Прежние мои успехи, хотя и радовали ее, но были малоприятны ей, так как различные «левизна» и «новизна» далеко не давали уверенности в правильности избираемых мною путей. Успех «Грозы» был несомненен.
«Великодушный рогоносец» и конструкция Мейерхольда ей были непонятны, но фейерверочный успех и подбрасывание меня в воздух не могли не произвести на нее должного впечатления. Она уже не беспокоилась о сыне так, как она беспокоилась о своей уехавшей в чужеземные края дочери. Горе мое было велико, так как я был в то время как бы неотделим от матери. Горе усугублялось тем, что я не сумел ей отплатить хотя бы долей самопожертвования и ухода, которые она дала мне всего полгода тому назад, возвращая меня к жизни после брюшного тифа.
Но что таить: гребень волны моих театральных успехов был так высок, я был настолько вовлечен в стремительный жизненный поток, так жадно пил эту жизнь, что и горе быстро уступило место этому потоку, который нес меня, как вырвавшегося весной на волю щенка. Поток этот нес меня еще и при жизни матери. Я позволял ей или, вернее, не позволял на словах, а на деле все же допускал, чтобы она таскала на шестой этаж дрова и мешки мороженой картошки в голодные и холодные годы, в то время как я «занимался искусством». Ведь я мог на деле не допустить, чтобы она беззаветно растрачивала последние силы, которые так были нужны в борьбе с болезнью. И чем дальше шла моя жизнь, тем неспокойней становилась совесть при воспоминаниях о матери, о ее беззаветной любви и заботах.
Она сделала все, чтобы не потерять меня во время моей болезни, делала сама, своими слабыми руками, переворачивала меня в постели, изнемогая и подтачивая свои слабые силы, сидела бесконечными ночами над моей кроватью – и победила.
Так ли ответил ей я? Нет, не так. Жизнь звала меня на улицу, в «Эрмитаж», на пляж, в театр, и я не мог пожертвовать одним месяцем, чтобы беззаветно ходить за ней и сделать все для того, чтобы продлить ее родное дыхание.

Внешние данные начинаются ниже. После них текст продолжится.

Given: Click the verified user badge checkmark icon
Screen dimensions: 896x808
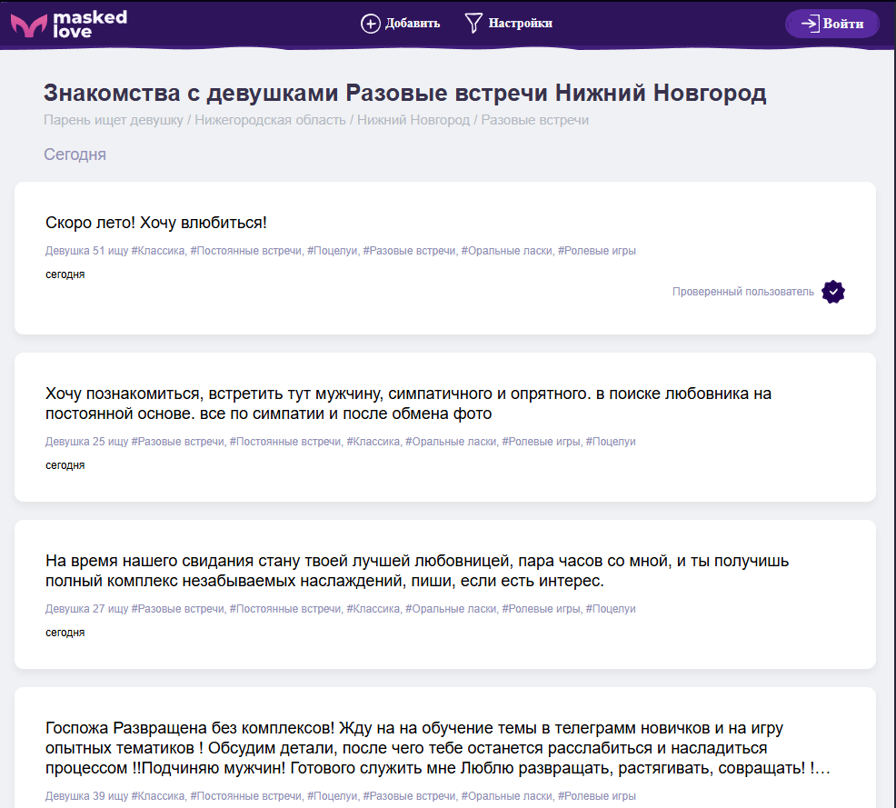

Правда, я ухаживал за ней, бегал за докторами, достал ей сиделку. Но потом, после ее смерти, вспоминая мать и задавая себе вопрос: все ли я сделал для нее, все ли я делал так, как она делала для меня? – должен был ответить: нет, далеко не все...
В то время я даже не сознавал моей вины и только потом стал все больше и больше задумываться над жестоким эгоизмом юности.
Но что было и прошло, того уже не воротишь и не исправишь.
Похоронив мать, я изменил свои планы на лето и уехал из Москвы, где мне было тяжело оставаться. В то время выезжала на Кавказские Минеральные Воды труппа актеров под руководством некоего режиссера Годди.
На Минеральных Водах только начало организовываться советское руководство курортами. Мы ехали в одном из первых санитарных поездов, направлявшихся туда.
Компания у нас была молодая, веселая. Мое горе вместе со всеми московскими событиями, радостями и горестями все же довольно быстро отошло в сторону. Санитарный поезд вез нас на Кавказ, на юг. Весело бежали мы из жарких и душных вагонов к любой речке или пруду, попадавшимся на пути медленно следовавшего поезда. Порой, выскакивая из воды в одних трусах, прыгали уже на полном ходу поезда в наши вагоны и лезли на крыши загорать, не обращая внимания на паровозный дым и копоть.
Несмотря на то что нам было уже по двадцать – двадцать одному году, юны и глупы мы были чрезвычайно. Мы громко горланили и пели: «Когда едешь на Кавказ, солнце светит прямо в глаз».